[Opening Provided data section]

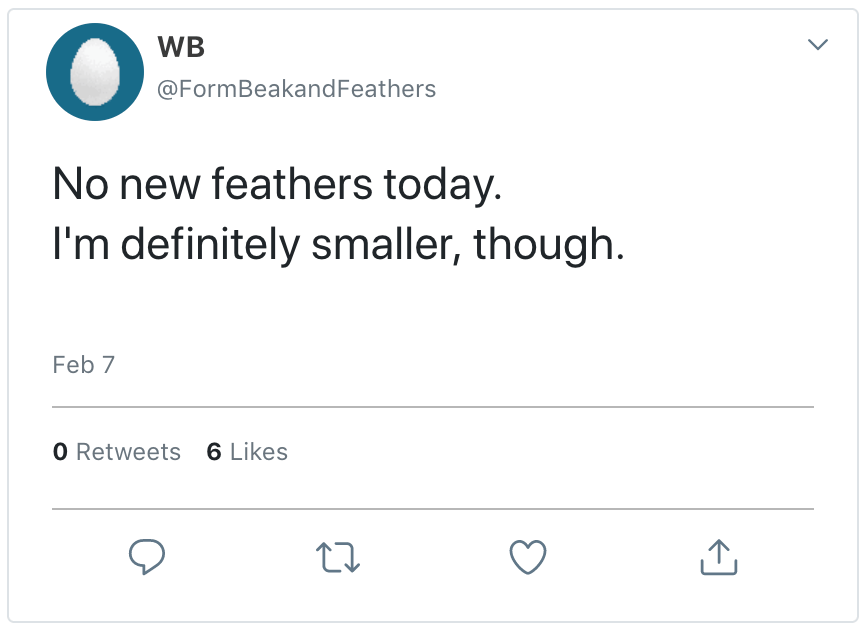Click the word "Retweets" label
Image resolution: width=866 pixels, height=630 pixels.
point(128,452)
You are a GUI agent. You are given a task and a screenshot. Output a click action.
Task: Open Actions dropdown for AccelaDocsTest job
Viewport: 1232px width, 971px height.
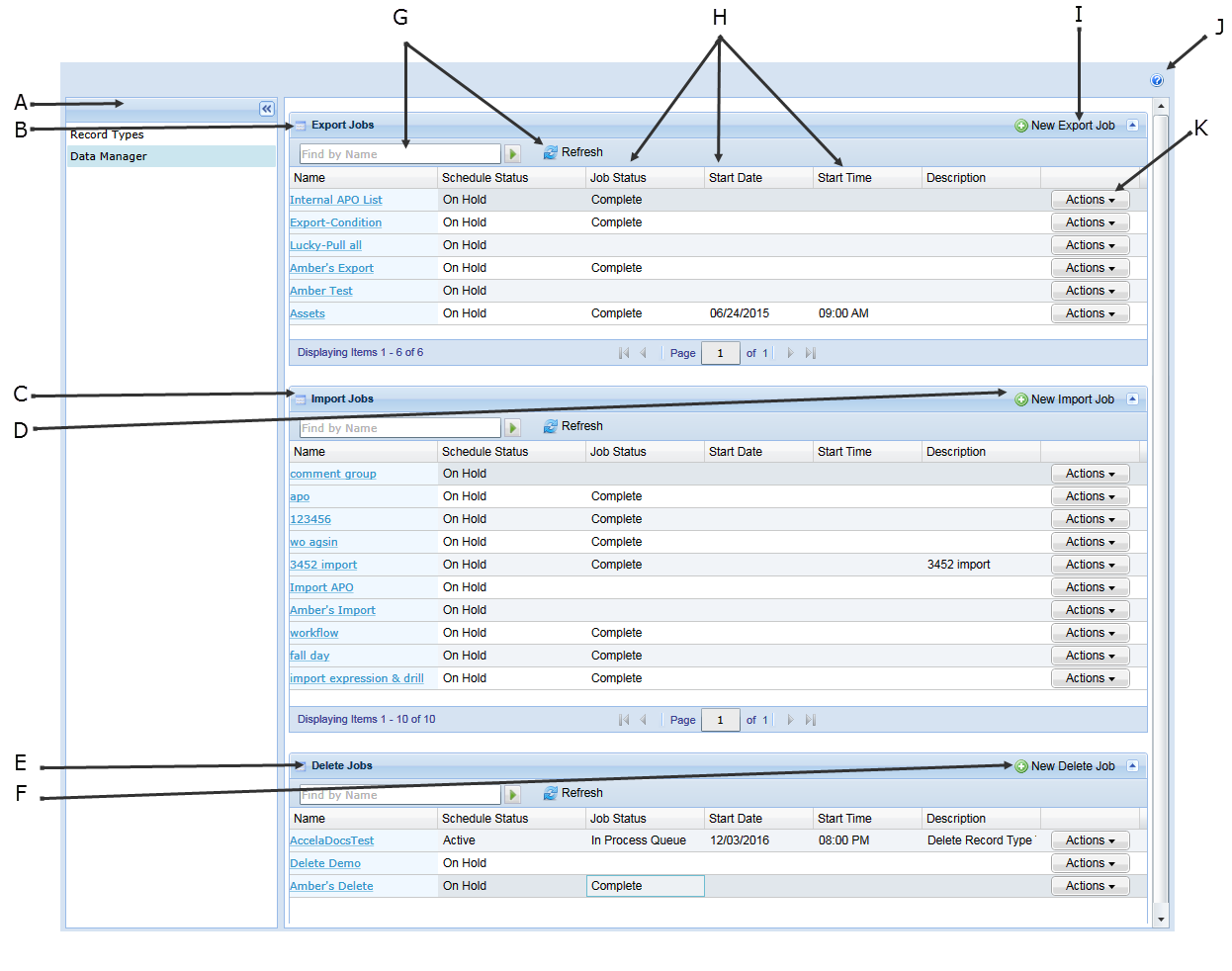(1090, 840)
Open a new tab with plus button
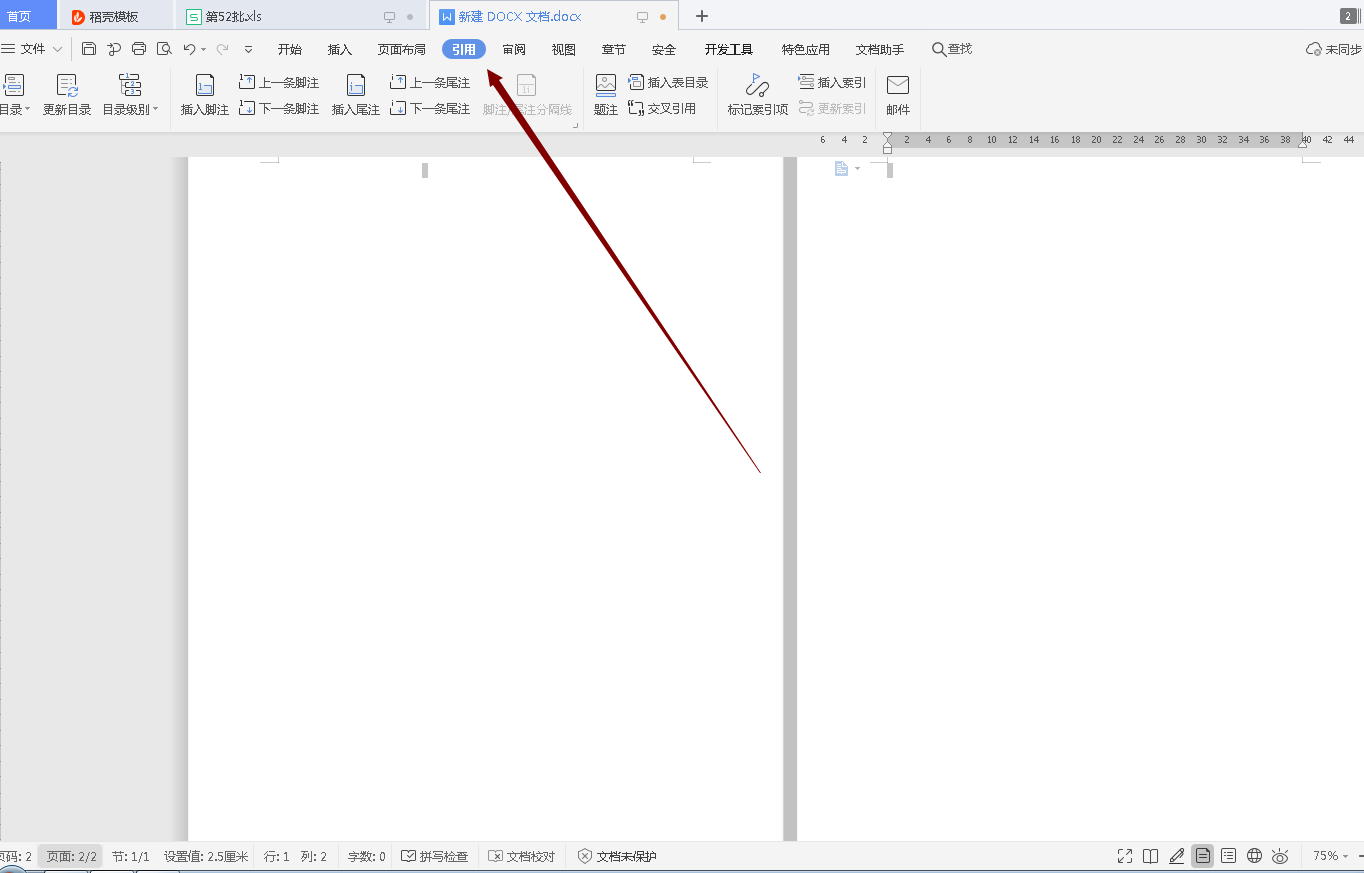1364x873 pixels. click(702, 16)
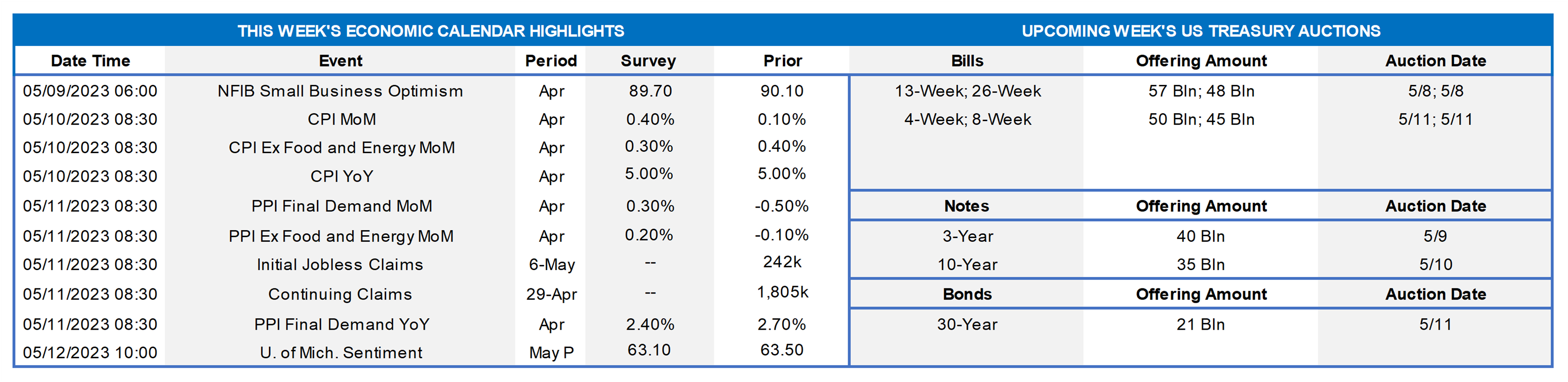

[Closing Provided data section]

### Task goal:
Because the copy must hold no pictures, return only the lines that run from the line containing "You are a GUI" to the end of the data above, each exactly as it stands.

### Task result:
You are a GUI agent. You are given a task and a screenshot. Output a click action.
Task: Open Actions dropdown for AccelaDocsTest job
Viewport: 1232px width, 971px height.
(1090, 840)
Open a new tab with plus button
1364x873 pixels. click(702, 16)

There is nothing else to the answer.